__SHORT PROBLEM__: Write out the entries from the line with "1456x819 pixels." to the line with "I will pos(1442,46)." again, replacing "dropdown" with "drop-down" and leaving everything else unchanged.

__SUPPLIED MATERIAL__:
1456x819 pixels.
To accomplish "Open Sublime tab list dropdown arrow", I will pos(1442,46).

* * *

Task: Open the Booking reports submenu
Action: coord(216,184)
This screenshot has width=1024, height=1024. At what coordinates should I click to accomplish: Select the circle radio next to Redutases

__EXPECTED OUTPUT__:
1456x819 pixels.
To accomplish "Open Sublime tab list drop-down arrow", I will pos(1442,46).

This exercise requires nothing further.